(Records begins)

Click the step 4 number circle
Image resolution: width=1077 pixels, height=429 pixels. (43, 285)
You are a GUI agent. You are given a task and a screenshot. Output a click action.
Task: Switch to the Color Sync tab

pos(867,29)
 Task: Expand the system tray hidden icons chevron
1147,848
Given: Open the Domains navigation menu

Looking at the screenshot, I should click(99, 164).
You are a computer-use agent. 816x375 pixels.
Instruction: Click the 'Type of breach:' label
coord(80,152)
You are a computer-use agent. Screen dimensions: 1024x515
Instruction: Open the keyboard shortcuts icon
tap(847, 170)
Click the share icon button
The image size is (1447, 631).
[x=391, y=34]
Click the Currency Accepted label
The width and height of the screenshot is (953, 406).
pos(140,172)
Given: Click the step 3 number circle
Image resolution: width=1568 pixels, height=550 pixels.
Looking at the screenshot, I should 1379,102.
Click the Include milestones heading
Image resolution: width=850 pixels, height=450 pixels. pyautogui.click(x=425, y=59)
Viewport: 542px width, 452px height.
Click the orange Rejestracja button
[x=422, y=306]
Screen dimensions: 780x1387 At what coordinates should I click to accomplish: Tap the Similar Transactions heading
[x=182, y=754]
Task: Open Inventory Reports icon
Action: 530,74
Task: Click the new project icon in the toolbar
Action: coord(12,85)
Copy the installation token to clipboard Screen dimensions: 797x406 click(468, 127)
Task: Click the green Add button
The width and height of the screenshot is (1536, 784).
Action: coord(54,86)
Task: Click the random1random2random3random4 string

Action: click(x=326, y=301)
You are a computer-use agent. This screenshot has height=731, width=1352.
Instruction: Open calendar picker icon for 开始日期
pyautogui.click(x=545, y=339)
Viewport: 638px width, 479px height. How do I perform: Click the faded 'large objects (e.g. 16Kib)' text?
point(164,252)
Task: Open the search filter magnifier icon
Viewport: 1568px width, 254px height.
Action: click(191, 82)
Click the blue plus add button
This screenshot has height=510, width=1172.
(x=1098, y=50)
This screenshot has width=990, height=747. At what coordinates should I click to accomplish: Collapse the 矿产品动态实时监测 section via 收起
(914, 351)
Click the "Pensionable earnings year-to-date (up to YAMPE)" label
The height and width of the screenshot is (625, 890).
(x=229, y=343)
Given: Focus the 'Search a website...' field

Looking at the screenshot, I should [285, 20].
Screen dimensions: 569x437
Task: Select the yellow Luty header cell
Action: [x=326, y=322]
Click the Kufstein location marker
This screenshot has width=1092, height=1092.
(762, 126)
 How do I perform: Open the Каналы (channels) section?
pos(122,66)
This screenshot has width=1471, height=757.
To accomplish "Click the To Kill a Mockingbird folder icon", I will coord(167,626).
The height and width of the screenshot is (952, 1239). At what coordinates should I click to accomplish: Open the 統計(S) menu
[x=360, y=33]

(Records ends)

Copy out the lines starting at the one containing "This screenshot has width=1471, height=757." and ending with the last line of the entries. Include nothing else.

This screenshot has width=1471, height=757.
To accomplish "Click the To Kill a Mockingbird folder icon", I will coord(167,626).
The height and width of the screenshot is (952, 1239). At what coordinates should I click to accomplish: Open the 統計(S) menu
[x=360, y=33]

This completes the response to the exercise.